Our Serious/Fun Tribal Culture is the source of the passion and engagement that our people display and it’s the same way for all three organizations. Our supportive leadership model is one that flips the traditional hierarchical organizational pyramid on its head. We carry that supportive leadership throughout the entire organization putting me, the president, on the bottom and supporting the leadership above. The real heroes are the folks who actual touch and produce the products the customer is paying for. As far as my thoughts on my role, I’m really just overhead. In so many organizations the CEO is touted as the hero. At Argus, we’re just putting the value and celebration on the people adding value to the customer. It’s not that being a leader in a CEO role is unimportant to the success of a company – it’s just a more focused view through the customers’ eyes, not the egos of titles. We feel so strongly about this “upside down pyramid” theory of supportive leadership that we even put it into each of our logos.

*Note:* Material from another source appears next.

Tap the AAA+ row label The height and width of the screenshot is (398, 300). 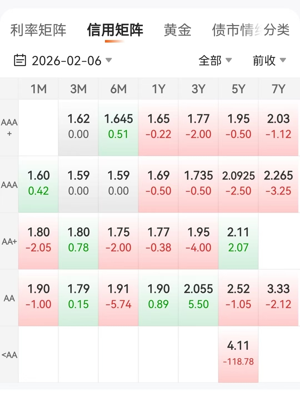coord(9,127)
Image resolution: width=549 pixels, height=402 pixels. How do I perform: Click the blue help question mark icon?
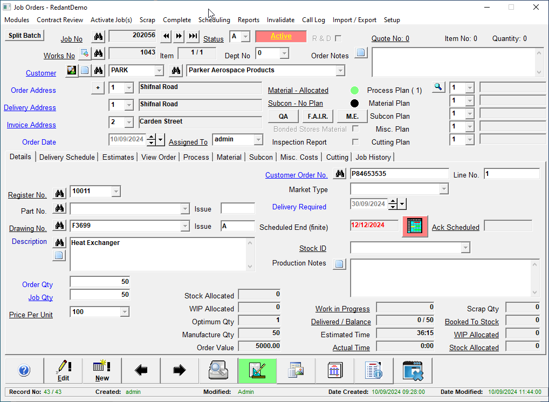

It can be tempting to look at downturns as setbacks, but you’ve made a point of seeing them as opportunities. Can you tell us more about your Kaizen push during your last slowdown?
Well, if you’ve been in manufacturing the last couple years, you know it hasn’t been the most booming of economies for your bottom line. Added for me, two months after purchasing TerraCab (formerly Jodale Perry), my top two customers started making their own cabs internally and turned off 50 per cent of my new businesses sales. This was a tough pill to swallow and forced my hand at doing things I hate doing… laying off people. Trying to turn around a business is one thing, but trying to do it as your sales are walking out the door is another. I seriously have an amazing executive team and strong Blackbelts leaders with solid LEAN skills. Even with all of this unfortunately, while we weren’t able to keep everyone, we decided to keep more employees on than were needed at the time – people are the backbone of our operation and we try to respect that even during trying times. So, when you have little work to produce, we just took the remaining labour hours and put them into Kaizen events to “make tomorrow better than today”, which happens to be our corporate mission statement. After months of focused Kaizens and team-based cleaning, painting and moving stuff; we seem to have things in a great state to take on the future sales of TerraCab. We currently have a few cabs we are designing and prototyping for some large OEMs, it is nice to see a bright future ahead, we just have to get there.